Looking at the Ray docs I see a note on https://docs.ray.io/en/latest/data/api/doc/ray.data.Dataset.write_parquet.html saying

If pyarrow can’t represent your data, this method errors.

So this is happening in your case as there is no option currently to consume PyTorch tensors in PyArrow. If I understand correctly, Ray is going through pandas (and pandas is using pyarrow) to write the dataset to parquet file and because torch tensors are not recognised by pyarrow you get an error.

One option would be to use torch tensor as a NumPy ndarray (only a view, if I understand correctly https://pytorch.org/docs/stable/generated/torch.Tensor.numpy.html)

In [1]: import ray
   ...: import torch
   ...: ds_test = ray.data.from_items([{"nested": {"tensor_a": torch.zeros(5).numpy(), "tensor_b": torch.zeros(5).numpy()}}])
2023-11-13 12:48:11,823 INFO worker.py:1673 -- Started a local Ray instance.

In [2]: ds_test.write_parquet("test_parquet")
2023-11-13 12:48:15,472 INFO streaming_executor.py:104 -- Executing DAG InputDataBuffer[Input] -> TaskPoolMapOperator[Write]
...

In [3]: import pyarrow as pa

In [4]: pa.parquet.read_table("test_parquet").to_pandas()
Out[4]: 
                                              nested
0  {'tensor_a': [0.0, 0.0, 0.0, 0.0, 0.0], 'tenso...
1  {'tensor_a': [0.0, 0.0, 0.0, 0.0, 0.0], 'tenso...
2  {'tensor_a': [0.0, 0.0, 0.0, 0.0, 0.0], 'tenso...

It would be nice to be able to convert these kind of data to numpy arrays (or even fixed shape tensor in the nested case) on our side, what do you think @jorisvandenbossche ?

jorisvandenbossche commented 11 months ago

I think it would probably make sense to support any "array-like" (defined by some protocol, eg __array_interface__ or __dlpack__) instead of only numpy arrays.

At the moment this fails in the TypeInferrer for python objects.
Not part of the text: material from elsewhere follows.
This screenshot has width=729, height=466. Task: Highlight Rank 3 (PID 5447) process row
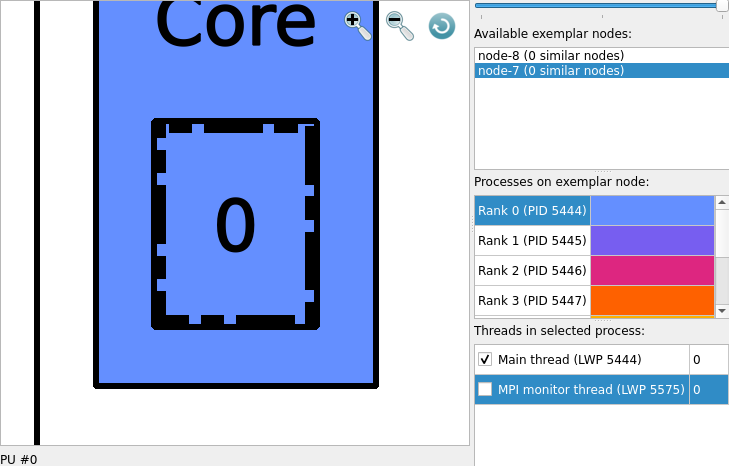[x=532, y=301]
We have the following for sequence like objects:

https://github.com/apache/arrow/blob/160d45c251b5041b9688ff68c3a7c5e091a50989/python/pyarrow/src/arrow/python/inference.cc#L400-L409

So we currently support sets, lists, tuples and ndarrays (PyArray_Check is from the numpy C API to check for numpy ndarrays).
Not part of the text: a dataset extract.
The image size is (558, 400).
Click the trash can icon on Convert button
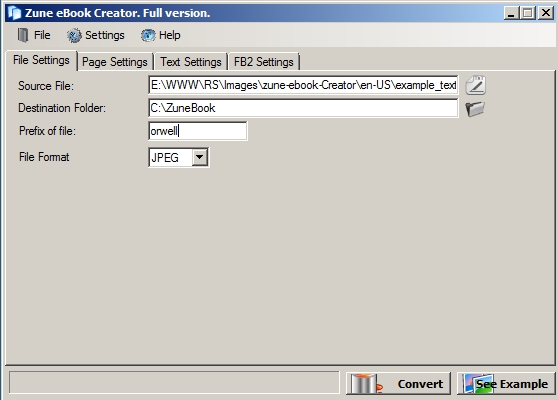(x=365, y=384)
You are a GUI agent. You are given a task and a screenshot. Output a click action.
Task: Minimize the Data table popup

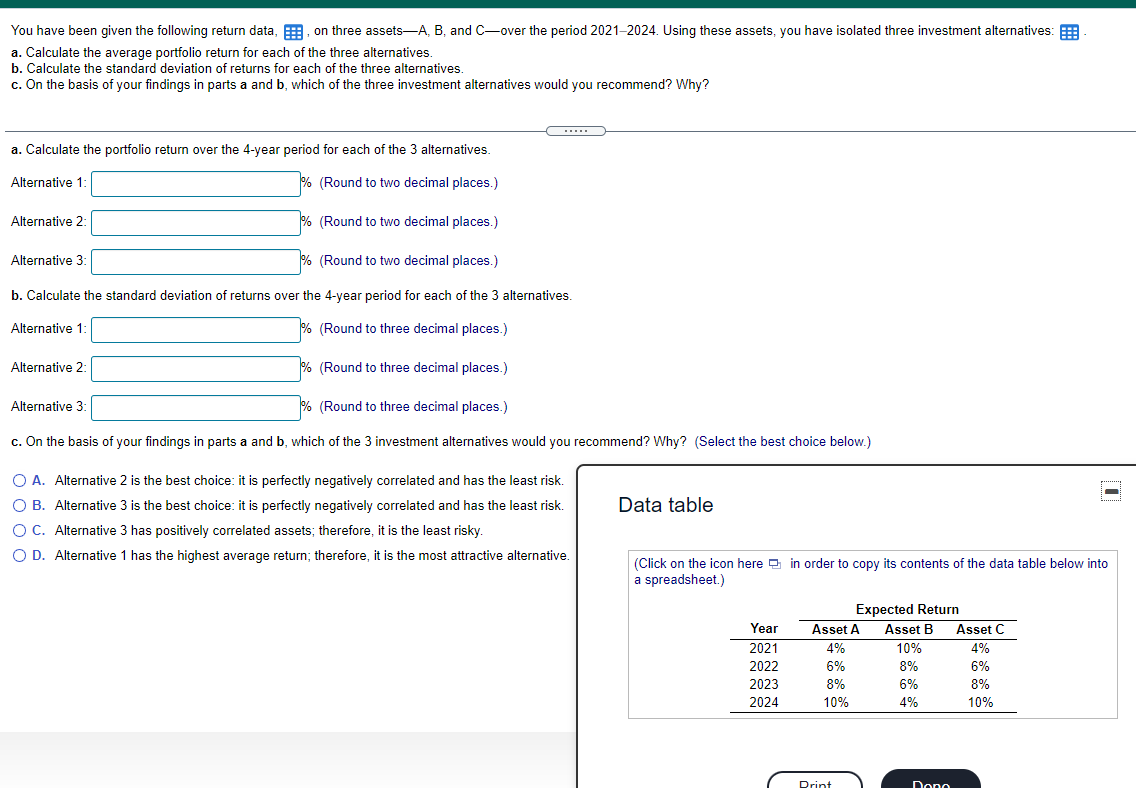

jorisvandenbossche commented 11 months ago

And note that this has not directly to do with being nested, also for a flat list of pytorch tensors, you will get the same issue:

In [3]: pa.array([torch.zeros(5), torch.zeros(5)])
...
ArrowInvalid: Could not convert tensor([0., 0., 0., 0., 0.]) with type Tensor: did not recognize Python value type when inferring an Arrow data type

(but nesting in a dictionary makes it certainly harder to work around this, for the non-nested version above you can create a ListArray or FixedShapeTensorArray from a single dim+1 torch tensor)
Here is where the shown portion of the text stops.